Every entry is to be returned verbatim.

Records shown
--*--

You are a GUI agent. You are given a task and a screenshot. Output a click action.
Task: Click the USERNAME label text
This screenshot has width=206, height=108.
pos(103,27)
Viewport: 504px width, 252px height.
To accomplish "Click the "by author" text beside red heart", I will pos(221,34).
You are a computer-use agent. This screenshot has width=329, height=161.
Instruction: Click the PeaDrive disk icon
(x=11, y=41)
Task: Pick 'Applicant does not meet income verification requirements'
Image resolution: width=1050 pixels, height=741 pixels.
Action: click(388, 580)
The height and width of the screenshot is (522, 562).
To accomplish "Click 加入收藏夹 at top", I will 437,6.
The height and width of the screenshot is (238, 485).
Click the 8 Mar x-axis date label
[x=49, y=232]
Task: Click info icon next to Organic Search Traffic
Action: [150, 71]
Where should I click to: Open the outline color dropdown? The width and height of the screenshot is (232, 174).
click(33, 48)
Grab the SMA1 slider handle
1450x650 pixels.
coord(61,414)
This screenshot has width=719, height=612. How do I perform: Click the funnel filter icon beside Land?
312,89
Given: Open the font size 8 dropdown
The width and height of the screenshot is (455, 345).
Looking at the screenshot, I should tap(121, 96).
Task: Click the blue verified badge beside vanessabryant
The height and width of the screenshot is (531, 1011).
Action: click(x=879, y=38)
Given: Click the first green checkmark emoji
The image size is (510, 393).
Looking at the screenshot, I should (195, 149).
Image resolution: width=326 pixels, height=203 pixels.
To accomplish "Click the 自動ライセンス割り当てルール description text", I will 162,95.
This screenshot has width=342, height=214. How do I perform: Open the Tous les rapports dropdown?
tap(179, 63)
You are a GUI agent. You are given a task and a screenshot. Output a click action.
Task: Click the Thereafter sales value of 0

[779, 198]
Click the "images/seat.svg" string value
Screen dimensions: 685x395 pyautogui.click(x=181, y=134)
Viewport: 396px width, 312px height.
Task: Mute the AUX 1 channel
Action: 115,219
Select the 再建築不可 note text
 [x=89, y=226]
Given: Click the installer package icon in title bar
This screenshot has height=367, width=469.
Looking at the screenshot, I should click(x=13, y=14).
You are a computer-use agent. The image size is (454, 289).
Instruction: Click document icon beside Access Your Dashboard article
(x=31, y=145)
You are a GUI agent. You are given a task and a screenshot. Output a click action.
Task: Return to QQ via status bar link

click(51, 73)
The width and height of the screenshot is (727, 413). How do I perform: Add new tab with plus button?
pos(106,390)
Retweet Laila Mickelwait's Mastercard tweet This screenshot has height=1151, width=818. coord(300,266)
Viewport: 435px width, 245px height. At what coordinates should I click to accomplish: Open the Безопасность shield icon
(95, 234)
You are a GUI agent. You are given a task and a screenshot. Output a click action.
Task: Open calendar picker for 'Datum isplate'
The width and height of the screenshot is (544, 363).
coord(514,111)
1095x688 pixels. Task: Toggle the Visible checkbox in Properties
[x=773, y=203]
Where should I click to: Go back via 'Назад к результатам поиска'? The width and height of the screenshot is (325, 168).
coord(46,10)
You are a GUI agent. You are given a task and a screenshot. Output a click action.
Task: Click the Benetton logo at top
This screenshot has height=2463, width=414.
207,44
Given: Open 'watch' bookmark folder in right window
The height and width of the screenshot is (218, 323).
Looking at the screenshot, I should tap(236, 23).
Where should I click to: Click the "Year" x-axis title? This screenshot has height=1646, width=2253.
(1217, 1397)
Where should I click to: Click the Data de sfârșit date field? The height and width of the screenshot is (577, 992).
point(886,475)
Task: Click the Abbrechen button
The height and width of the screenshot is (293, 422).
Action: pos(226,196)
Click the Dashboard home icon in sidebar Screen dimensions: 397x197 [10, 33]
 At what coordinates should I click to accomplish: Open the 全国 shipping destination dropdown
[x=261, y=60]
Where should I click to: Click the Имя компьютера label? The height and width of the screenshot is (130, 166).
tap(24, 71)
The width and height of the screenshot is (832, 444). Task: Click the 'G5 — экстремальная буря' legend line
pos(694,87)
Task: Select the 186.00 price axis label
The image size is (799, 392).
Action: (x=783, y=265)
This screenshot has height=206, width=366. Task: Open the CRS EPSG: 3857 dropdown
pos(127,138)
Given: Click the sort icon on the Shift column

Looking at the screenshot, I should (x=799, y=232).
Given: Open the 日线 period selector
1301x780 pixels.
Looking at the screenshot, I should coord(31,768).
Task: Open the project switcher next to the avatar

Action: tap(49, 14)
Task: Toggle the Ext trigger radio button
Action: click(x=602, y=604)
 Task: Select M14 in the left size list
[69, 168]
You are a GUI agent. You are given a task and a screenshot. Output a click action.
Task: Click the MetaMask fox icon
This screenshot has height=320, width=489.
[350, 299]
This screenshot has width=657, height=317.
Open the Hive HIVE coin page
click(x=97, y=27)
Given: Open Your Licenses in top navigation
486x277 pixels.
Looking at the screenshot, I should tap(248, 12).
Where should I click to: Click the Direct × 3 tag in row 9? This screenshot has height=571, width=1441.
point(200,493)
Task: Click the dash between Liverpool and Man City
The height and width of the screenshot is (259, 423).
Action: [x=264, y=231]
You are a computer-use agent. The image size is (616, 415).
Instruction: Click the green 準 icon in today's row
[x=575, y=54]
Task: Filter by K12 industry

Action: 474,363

--*--

Output of the exercise
You are a GUI agent. You are given a task and a screenshot. Output a click action.
Task: Click the USERNAME label text
This screenshot has width=206, height=108.
pos(103,27)
Viewport: 504px width, 252px height.
To accomplish "Click the "by author" text beside red heart", I will pos(221,34).
You are a computer-use agent. This screenshot has width=329, height=161.
Instruction: Click the PeaDrive disk icon
(x=11, y=41)
Task: Pick 'Applicant does not meet income verification requirements'
Image resolution: width=1050 pixels, height=741 pixels.
Action: click(388, 580)
The height and width of the screenshot is (522, 562).
To accomplish "Click 加入收藏夹 at top", I will 437,6.
The height and width of the screenshot is (238, 485).
Click the 8 Mar x-axis date label
[x=49, y=232]
Task: Click info icon next to Organic Search Traffic
Action: [150, 71]
Where should I click to: Open the outline color dropdown? The width and height of the screenshot is (232, 174).
click(33, 48)
Grab the SMA1 slider handle
1450x650 pixels.
coord(61,414)
This screenshot has width=719, height=612. How do I perform: Click the funnel filter icon beside Land?
312,89
Given: Open the font size 8 dropdown
The width and height of the screenshot is (455, 345).
Looking at the screenshot, I should tap(121, 96).
Task: Click the blue verified badge beside vanessabryant
The height and width of the screenshot is (531, 1011).
Action: click(x=879, y=38)
Given: Click the first green checkmark emoji
The image size is (510, 393).
Looking at the screenshot, I should (195, 149).
Image resolution: width=326 pixels, height=203 pixels.
To accomplish "Click the 自動ライセンス割り当てルール description text", I will 162,95.
This screenshot has width=342, height=214. How do I perform: Open the Tous les rapports dropdown?
tap(179, 63)
You are a GUI agent. You are given a task and a screenshot. Output a click action.
Task: Click the Thereafter sales value of 0

[779, 198]
Click the "images/seat.svg" string value
Screen dimensions: 685x395 pyautogui.click(x=181, y=134)
Viewport: 396px width, 312px height.
Task: Mute the AUX 1 channel
Action: 115,219
Select the 再建築不可 note text
 [x=89, y=226]
Given: Click the installer package icon in title bar
This screenshot has height=367, width=469.
Looking at the screenshot, I should click(x=13, y=14).
You are a computer-use agent. The image size is (454, 289).
Instruction: Click document icon beside Access Your Dashboard article
(x=31, y=145)
You are a GUI agent. You are given a task and a screenshot. Output a click action.
Task: Return to QQ via status bar link

click(51, 73)
The width and height of the screenshot is (727, 413). How do I perform: Add new tab with plus button?
pos(106,390)
Retweet Laila Mickelwait's Mastercard tweet This screenshot has height=1151, width=818. coord(300,266)
Viewport: 435px width, 245px height. At what coordinates should I click to accomplish: Open the Безопасность shield icon
(95, 234)
You are a GUI agent. You are given a task and a screenshot. Output a click action.
Task: Open calendar picker for 'Datum isplate'
The width and height of the screenshot is (544, 363).
coord(514,111)
1095x688 pixels. Task: Toggle the Visible checkbox in Properties
[x=773, y=203]
Where should I click to: Go back via 'Назад к результатам поиска'? The width and height of the screenshot is (325, 168).
coord(46,10)
You are a GUI agent. You are given a task and a screenshot. Output a click action.
Task: Click the Benetton logo at top
This screenshot has height=2463, width=414.
207,44
Given: Open 'watch' bookmark folder in right window
The height and width of the screenshot is (218, 323).
Looking at the screenshot, I should tap(236, 23).
Where should I click to: Click the "Year" x-axis title? This screenshot has height=1646, width=2253.
(1217, 1397)
Where should I click to: Click the Data de sfârșit date field? The height and width of the screenshot is (577, 992).
point(886,475)
Task: Click the Abbrechen button
The height and width of the screenshot is (293, 422).
Action: pos(226,196)
Click the Dashboard home icon in sidebar Screen dimensions: 397x197 [10, 33]
 At what coordinates should I click to accomplish: Open the 全国 shipping destination dropdown
[x=261, y=60]
Where should I click to: Click the Имя компьютера label? The height and width of the screenshot is (130, 166).
tap(24, 71)
The width and height of the screenshot is (832, 444). Task: Click the 'G5 — экстремальная буря' legend line
pos(694,87)
Task: Select the 186.00 price axis label
The image size is (799, 392).
Action: (x=783, y=265)
This screenshot has height=206, width=366. Task: Open the CRS EPSG: 3857 dropdown
pos(127,138)
Given: Click the sort icon on the Shift column

Looking at the screenshot, I should (x=799, y=232).
Given: Open the 日线 period selector
1301x780 pixels.
Looking at the screenshot, I should coord(31,768).
Task: Open the project switcher next to the avatar

Action: tap(49, 14)
Task: Toggle the Ext trigger radio button
Action: click(x=602, y=604)
 Task: Select M14 in the left size list
[69, 168]
You are a GUI agent. You are given a task and a screenshot. Output a click action.
Task: Click the MetaMask fox icon
This screenshot has height=320, width=489.
[350, 299]
This screenshot has width=657, height=317.
Open the Hive HIVE coin page
click(x=97, y=27)
Given: Open Your Licenses in top navigation
486x277 pixels.
Looking at the screenshot, I should tap(248, 12).
Where should I click to: Click the Direct × 3 tag in row 9? This screenshot has height=571, width=1441.
point(200,493)
Task: Click the dash between Liverpool and Man City
The height and width of the screenshot is (259, 423).
Action: [x=264, y=231]
You are a computer-use agent. The image size is (616, 415).
Instruction: Click the green 準 icon in today's row
[x=575, y=54]
Task: Filter by K12 industry

Action: 474,363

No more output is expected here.